Good – that's a start. Maybe there'll be some real soul-searching through public discourse as to the moral price South Korea has paid for rapid development – most of the Korean social problems that I teach about in my university class on the same subject find their origins in the present century, from ideologies having to do with race and nation, the government's relationship with organized labor, the particular modes of women's labor and sexual oppression, ad infinitum. And now, in the first steps taking in human cloning, we find out that the South Korean research team ignored protocols from the git go. Is anyone surprised? The sad thing is that most Koreans will probably say, "What's the big deal?" and forgive these ethical transgressions as "necessary evils" or the dirty little secrets that just get created when you wanna get anything done that's worth doing. Hey, that's been the way of things in South Korea for nearly a century. Why should this be any different?
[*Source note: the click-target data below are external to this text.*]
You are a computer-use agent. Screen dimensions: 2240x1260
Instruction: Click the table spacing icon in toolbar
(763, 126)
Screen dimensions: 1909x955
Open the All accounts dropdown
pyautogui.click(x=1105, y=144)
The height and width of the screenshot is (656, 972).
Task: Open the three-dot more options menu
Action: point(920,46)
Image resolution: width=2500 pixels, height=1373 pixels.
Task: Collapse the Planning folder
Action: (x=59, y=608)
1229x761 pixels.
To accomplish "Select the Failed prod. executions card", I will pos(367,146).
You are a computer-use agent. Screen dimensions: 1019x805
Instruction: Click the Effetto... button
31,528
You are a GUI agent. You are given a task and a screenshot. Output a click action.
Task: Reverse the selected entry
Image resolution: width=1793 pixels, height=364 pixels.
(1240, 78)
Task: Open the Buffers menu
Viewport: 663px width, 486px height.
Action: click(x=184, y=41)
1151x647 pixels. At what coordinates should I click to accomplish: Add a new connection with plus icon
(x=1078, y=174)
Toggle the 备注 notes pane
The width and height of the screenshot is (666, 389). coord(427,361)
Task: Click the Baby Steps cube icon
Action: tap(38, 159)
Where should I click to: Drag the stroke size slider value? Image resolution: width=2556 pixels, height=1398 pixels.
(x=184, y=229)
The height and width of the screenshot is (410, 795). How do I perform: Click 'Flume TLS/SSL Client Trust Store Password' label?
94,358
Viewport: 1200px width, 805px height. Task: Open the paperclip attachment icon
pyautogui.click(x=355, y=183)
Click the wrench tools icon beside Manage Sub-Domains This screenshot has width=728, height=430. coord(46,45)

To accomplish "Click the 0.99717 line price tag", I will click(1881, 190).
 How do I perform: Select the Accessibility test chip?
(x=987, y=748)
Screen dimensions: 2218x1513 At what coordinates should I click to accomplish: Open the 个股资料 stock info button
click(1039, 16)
Well, I happen to think that genetics and human cloning are technologies that rival the splitting of the atom in terms of their socially explosive energy. Leaving this – without due consideration and international cooperation and supervision, to a vainglorious, nationalist drive to simply be "first" for the sake of being so, "damn the torpedoes" – that scares the living shit out if me.
These technologies are bigger than any single nation's drive for vain pride and scientific glory. This statement goes for the US, South Korea, England, or any other nation engaging in such important work. I thought so when watching the bombastic summer thriller The Island in a South Korean movie theater. In the fictional world of that film, there were international controls on human cloning that had been completely ignored in the face of selfish vanity. Was I the only one to get a chill from watching it in the very country that had just proudly announced having been the first to clone a human being? I guess I'm the only one to get that irony.
And speaking of things Greek, I believe, as our Hellenic foreparents did, that fate has a way of punishing humanity for its continuing, unabashed hubris. Her name is Nemesis, and I hear she's a bitch. And from my read of history, she ain't never late to the party.